Fiestas patronales y autoridades civiles
LAIKOTASUNA Y LAS FIESTAS PATRONALES
Se acercan las fiestas patronales, tan esperadas, aplaudidas y deseadas por todos o, casi todos y todas; las fiestas patronales simbolizan el sentido comunitario construido a lo largo del tiempo; y si bien es cierto que las fiestas simbolizan ese sentir colectivo, diferenciando un nosotros del resto, agrupando las referencias propias y las recogidas de otros lugares, las fiestas siempre tienen un alto componente basado en la tradición. Sin embargo, es necesario señalar que esta construcción nunca es fiel del todo a sus rasgos originarios, pues sus características van variando a lo largo de los tiempos, ya que se acoplan a las nuevas realidades, pensamientos y mentalidades de la gente.

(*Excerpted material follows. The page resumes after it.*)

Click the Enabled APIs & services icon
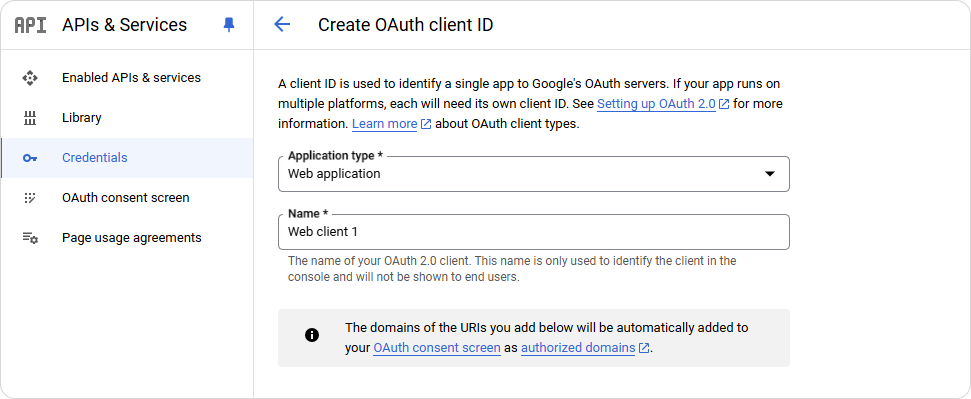This screenshot has width=971, height=399. (30, 78)
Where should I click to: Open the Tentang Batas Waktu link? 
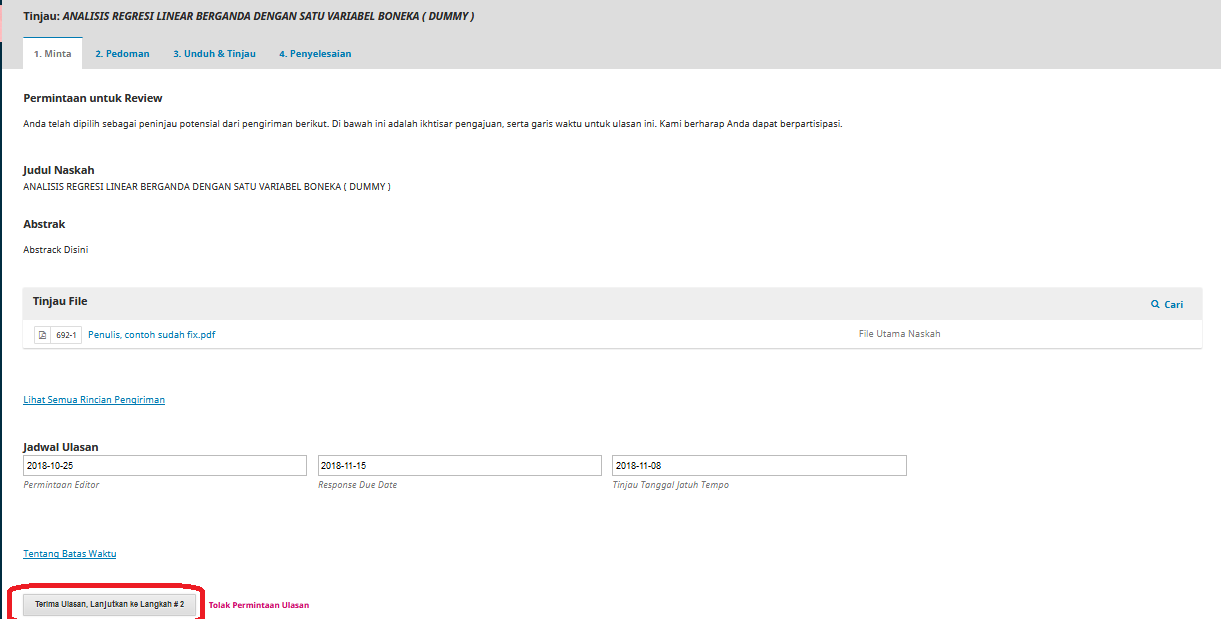[x=70, y=554]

Desde muy antiguo, la influencia de la Iglesia católica en los asuntos civiles, que a veces se ha tornado en mucha imposición y obligaciones para con los estamentos e instituciones civiles, de una u otra manera se sigue manteniendo. Esta influencia e imposición, que siempre se ha apoyado en la tradición, hace que muchos ayuntamientos colaboren en muchos rituales y simbologías, compartiendo palco y mesa con representantes de la Iglesia. Pero en todo lo social hay tradiciones positivas (como la fiesta en sí misma) y tradiciones negativas (como el acoso o la imposición de símbolos no compartidos).
Según la ley suprema del Estado español (Constitución), el estado se autodefine como aconfesional, lo que indica que las autoridades municipales se tienen que abstener de participar en actos conjuntos con representantes de cualquier iglesia en tanto que representantes políticos (otra cosa es que lo hagan a título individual y sin ninguna referencia a su cargo), pues la separación del estado y de cualquier confesión religiosa es la manera de garantizar la igualdad de todos-as ante la ley. Y además, vivimos en sociedades secularizadas donde las personas que se consideran creyentes tienen sus propios rituales, como las procesiones de semana santa.